Personal information
- Born: 30 January 1993 (age 33) Hoofddorp, Netherlands
- Listed height: 1.85 m (6 ft 1 in)

Career information
- Playing career: 2011–present

Career history
- 2011–2015: Aris Leeuwarden
- 2015–2016: Donar
- 2016–2017: Aris Leeuwarden
- 2017–2018: Rasta Vechta
- 2018–2022: Apollo Amsterdam

Career highlights
- DBL champion (2016); DBL All-Star (2015);

= Dexter Hope =

Dutch basketball player

Dexter Hope (born 30 January 1993) is a Dutch basketball player who last played for Apollo Amsterdam of the BNXT League. Hope is a 6 ft 1 point guard or shooting guard.

== Early career ==
Hope played in the junior teams of BV Hoofddorp and Amsterdam Basketball.

==Professional career==
Hope started his professional career in 2011 with Aris Leeuwarden. He played here for four seasons, before signing with Donar. With Donar, Hope won the Dutch Basketball League (DBL), the Dutch national championship, in 2016. In the 2016–17 season, Hope returned to Aris Leeuwarden.

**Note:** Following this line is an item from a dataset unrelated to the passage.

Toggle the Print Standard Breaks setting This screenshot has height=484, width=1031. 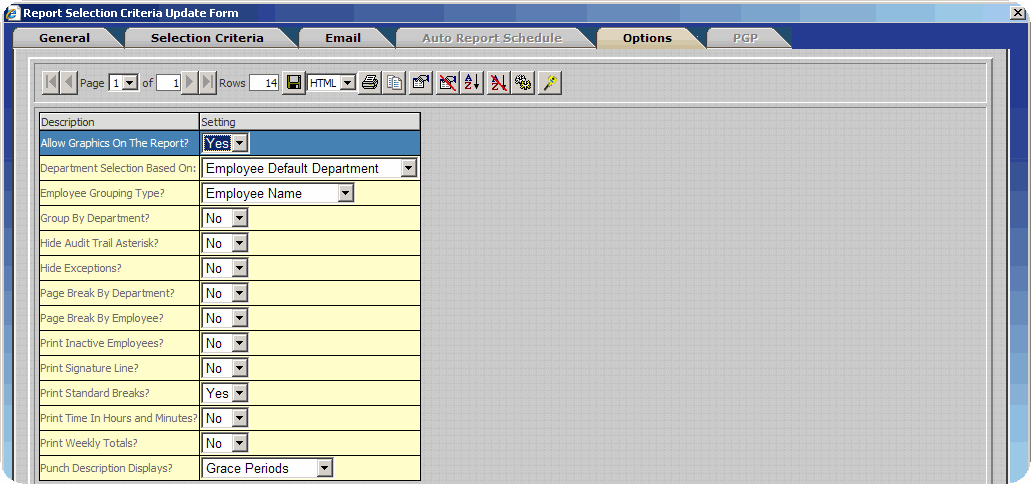pos(226,394)

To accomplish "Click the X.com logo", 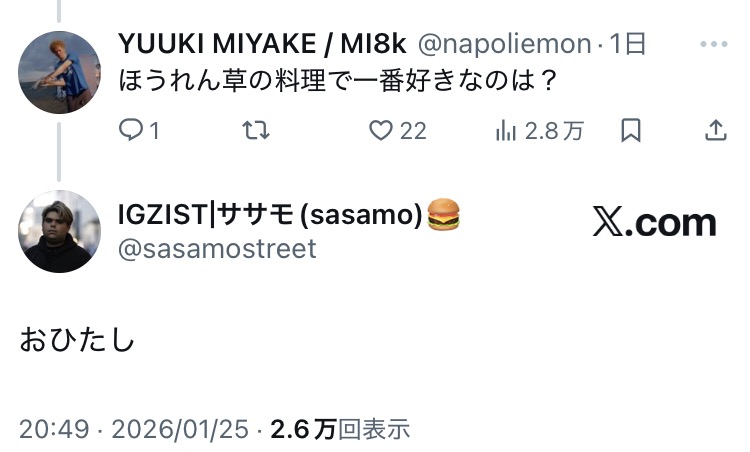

On 20 July 2017 Hope signed with SC Rasta Vechta of the German second-tier league ProA.

In the 2018–19 season, Hope was a member of the roster of Apollo Amsterdam of the DBL. After the 2019–20 season, Hope retired from professional basketball but he returned to Apollo a half year later. On 5 August 2021, he extended his contract until 2022.

==National team career==
Hope played for the Netherlands under-16, under-18 and under-20 teams.

In 2014, Hope was selected for the Netherlands senior team for the first time. He was part of the team that qualified for the Netherlands' first EuroBasket tournament in 25 years. Hope was not selected for the EuroBasket 2015 tournament.